The challenge for enterprises is not simply discovering where sensitive data sits, but maintaining control when it must be shared externally. File sharing platforms, managed file transfer, APIs, email and data collection forms are all essential to modern business operations, yet each introduces potential exposure. Traditional security controls, often designed for static data at rest, struggle to keep pace with dynamic, AI driven data flows.

Concentric AI addresses part of this problem through its Semantic Intelligence platform, which uses AI to autonomously discover, classify and monitor sensitive data across cloud and on premises environments. Its capability extends across data at rest, data in motion and the growing range of generative AI applications that employees interact with.

What the partnership adds is enforcement. Kiteworks’ Private Data Network consumes Microsoft Information Protection labels applied by Concentric AI, allowing those classifications to directly trigger automated security policies when data is shared outside the organisation. In practical terms, this means decisions about copying, downloading, access duration and usage rights can be enforced consistently, without relying on manual intervention.

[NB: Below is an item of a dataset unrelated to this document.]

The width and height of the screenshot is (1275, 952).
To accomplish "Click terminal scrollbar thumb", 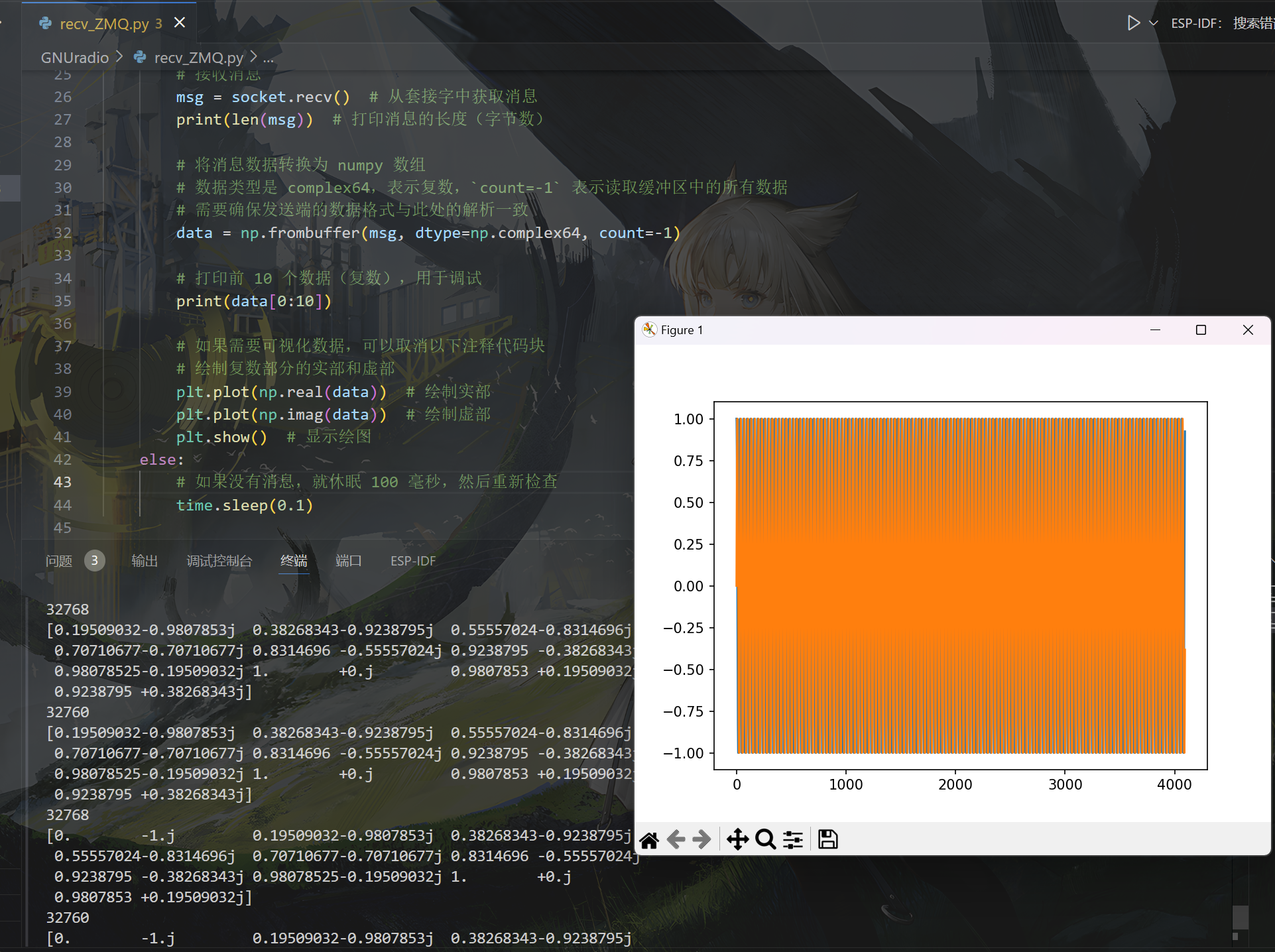I will (1240, 917).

From insight to enforcement

One of the persistent criticisms of data security posture management has been that insight does not always translate into action. Organisations may know where sensitive data is and how it is classified, but still lack the mechanisms to ensure that this knowledge shapes real world behaviour.

By integrating Concentric AI’s data risk insights with Kiteworks’ automated policy enforcement, the partnership aims to close that gap. When data is labelled as confidential or tagged with compliance specific markers, Kiteworks can automatically apply appropriate controls, including encryption, access restrictions, watermarking or possessionless editing, as that data moves beyond the enterprise boundary.

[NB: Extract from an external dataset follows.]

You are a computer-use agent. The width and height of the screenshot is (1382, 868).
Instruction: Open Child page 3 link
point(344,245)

David Byrnes, vice president of global channels at Kiteworks, framed the issue as one of continuity. Organisations invest in understanding their sensitive data, he said, but protection requires governance that follows the data wherever it travels. The combined approach is designed to provide continuous protection from discovery through to secure external collaboration.

Dhruv Jain, vice president of product at Concentric AI, highlighted a complementary challenge. Enterprises, he argued, struggle not only to discover sensitive data, but to maintain control once that data needs to be shared with partners, customers or vendors. Aligning classification with enforcement ensures that security decisions are reflected in day to day operations, rather than remaining abstract policy statements.

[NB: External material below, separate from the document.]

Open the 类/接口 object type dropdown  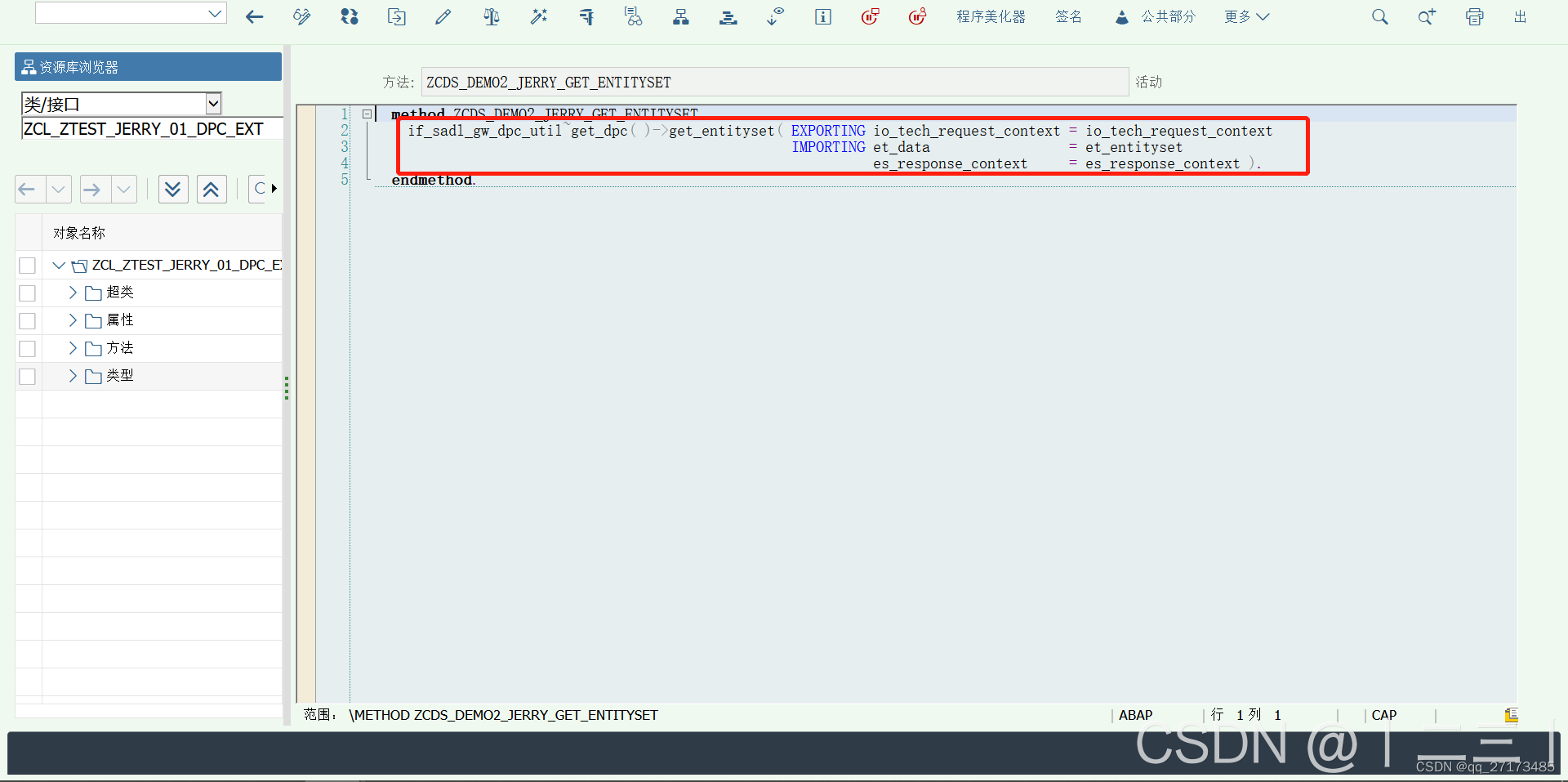tap(213, 103)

Governance as an enabler rather than a brake

The partnership also speaks to a wider recalibration of how governance is viewed in AI driven organisations. As AI systems automate decisions and actions, governance can no longer be a periodic compliance exercise. It must operate continuously, in real time, and at scale.

By automating enforcement based on data classification, organisations can reduce manual processes while improving auditability. Complete audit trails support compliance analysis and regulatory reporting, an increasingly important consideration as scrutiny of AI driven data use intensifies.

Kiteworks and Concentric AI say the partnership will focus particularly on regulated sectors such as healthcare, financial services, energy and government, where the consequences of data leakage are most acute. Support for frameworks including HIPAA, GDPR, CMMC and NIST 800-53 positions the collaboration within existing regulatory expectations, rather than attempting to redefine them.

As enterprises accelerate AI adoption, the risks associated with uncontrolled data movement are becoming harder to ignore. The partnership between Kiteworks and Concentric AI reflects an emerging consensus that AI security is not just about protecting models or infrastructure, but about governing the data that fuels them. In that sense, data in motion may prove to be one of the defining security challenges of the AI era.